----- Document passage

If the user attempts to close a document after having made changes, Acrobat will
automatically prompt the user as to whether they want to save the document or not.
Saving changes in this method certainly makes them a part of the document. However,
the standard “Save” leaves the document in a non-optimized state. For this reason it is
recommended that the user perform a “Save As” from the Acrobat file menu before
closing the document. This has the effect of “cleaning up” the document and making the
smallest possible file.
8.2.5. General Notes
1. Regardless of the original PDF format, when a document is saved in Acrobat 5.x it
will be saved as PDF 1.4 format.
2. Cut, copy and paste work only within Acrobat. Images cannot be copied to the
clipboard for use in other applications. To use an image outside of Acrobat, or in a
different PDF document, choose “Extract Image...” from the Images menu. Copy and
paste of whole images between documents can be performed using the standard
Acrobat Object Select tool.
3. When an image is copied then pasted, the copy will be placed down and to the right
by approximately 10 pixels. This is so that the user can readily see the duplicate
image. When pasting images to a different page in the same document the pasted
image will appear at the same location as the original image relative to the lower left
corner of its page plus the offset described above.

----------

Continue the Acrobat document-editing notes above from their last sentence.

----- Listed records

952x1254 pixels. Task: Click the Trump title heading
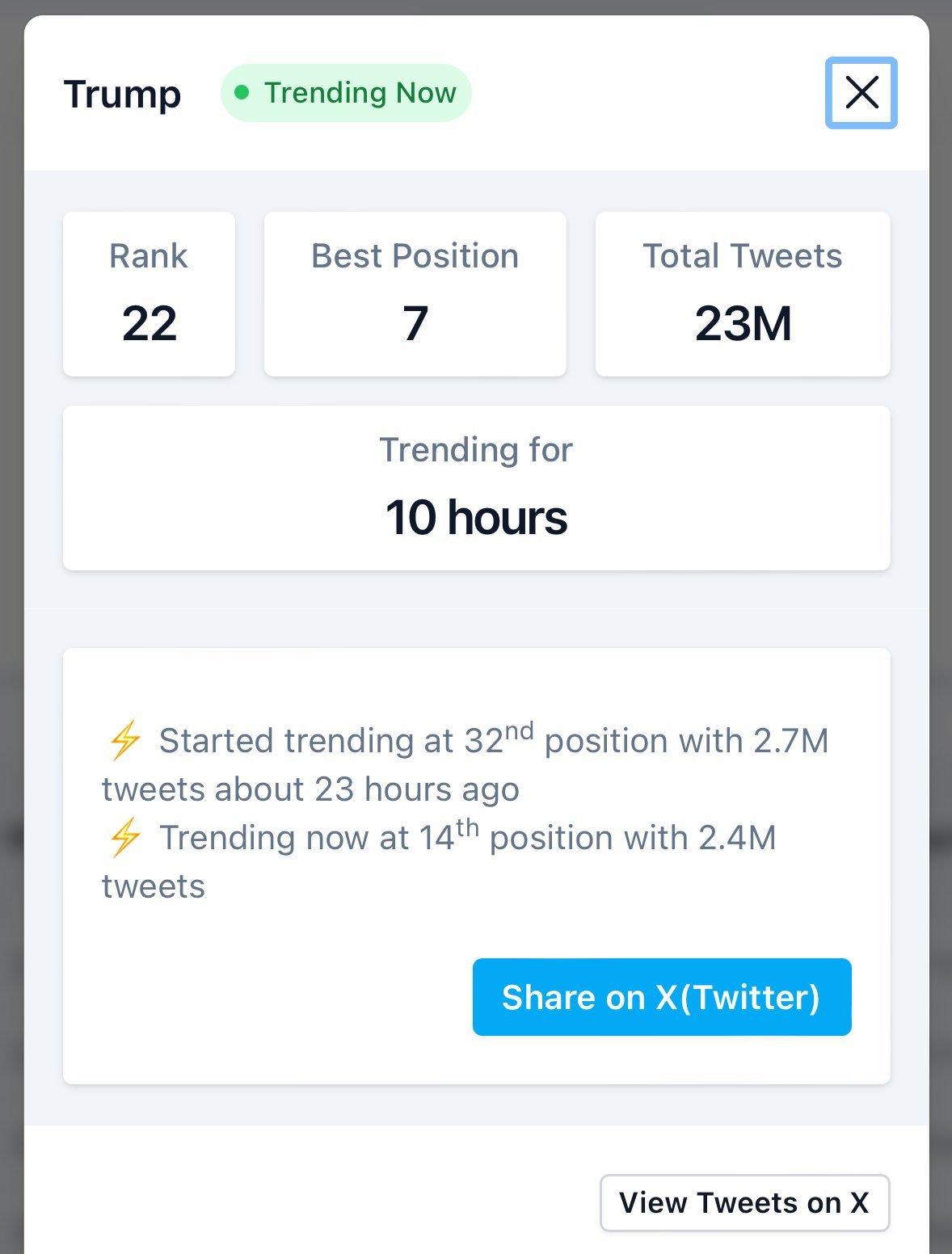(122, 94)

----------
----- Listed records

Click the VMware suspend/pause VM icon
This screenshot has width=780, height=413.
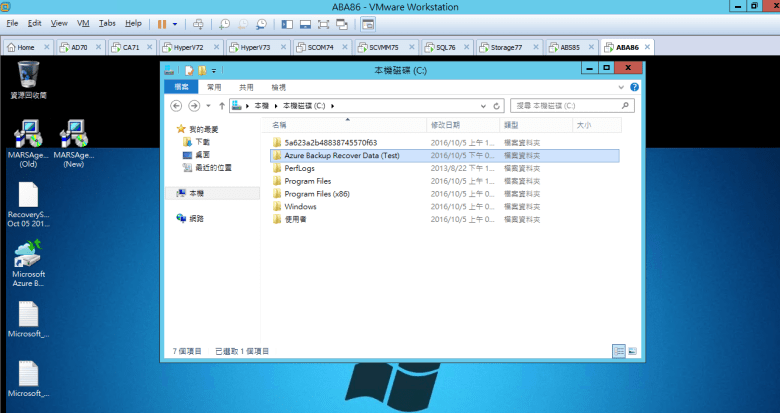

----------

= Reply to the exercise =
4. The bits in a CMYK Photoshop JPEG file are inverted from those in a “standard” CMYK
JPEG file. Photoshop and most high-end page layout applications understand the
Photoshop JPEG format and will display the image correctly, while they will display a
standard JPEG image in inverted mode. Acrobat, on the other hand, always invert
the bits when a CMYK JPEG image is inserted into a PDF document using either the
“New Image...” or Replace Image...” functions described later. If you get unexpected
“negative” images, use the other JPEG format. This note only applies to CMYK
images. In other color spaces Photoshop and “standard” JPEG files are identical.
5. Extracted images are resized to the system resolution (on Windows this is 96 dpi,
on Macintosh this is 72 dpi). The extracted image contains all
of the image data,
but if these images are placed/opened in a page layout or an external image editing
application the size will appear larger than it was in the PDF by the ratio of the
original resolution divided by the system resolution. Simply resize the image
dimensions to whatever you like and the resolution will increase or decrease
accordingly.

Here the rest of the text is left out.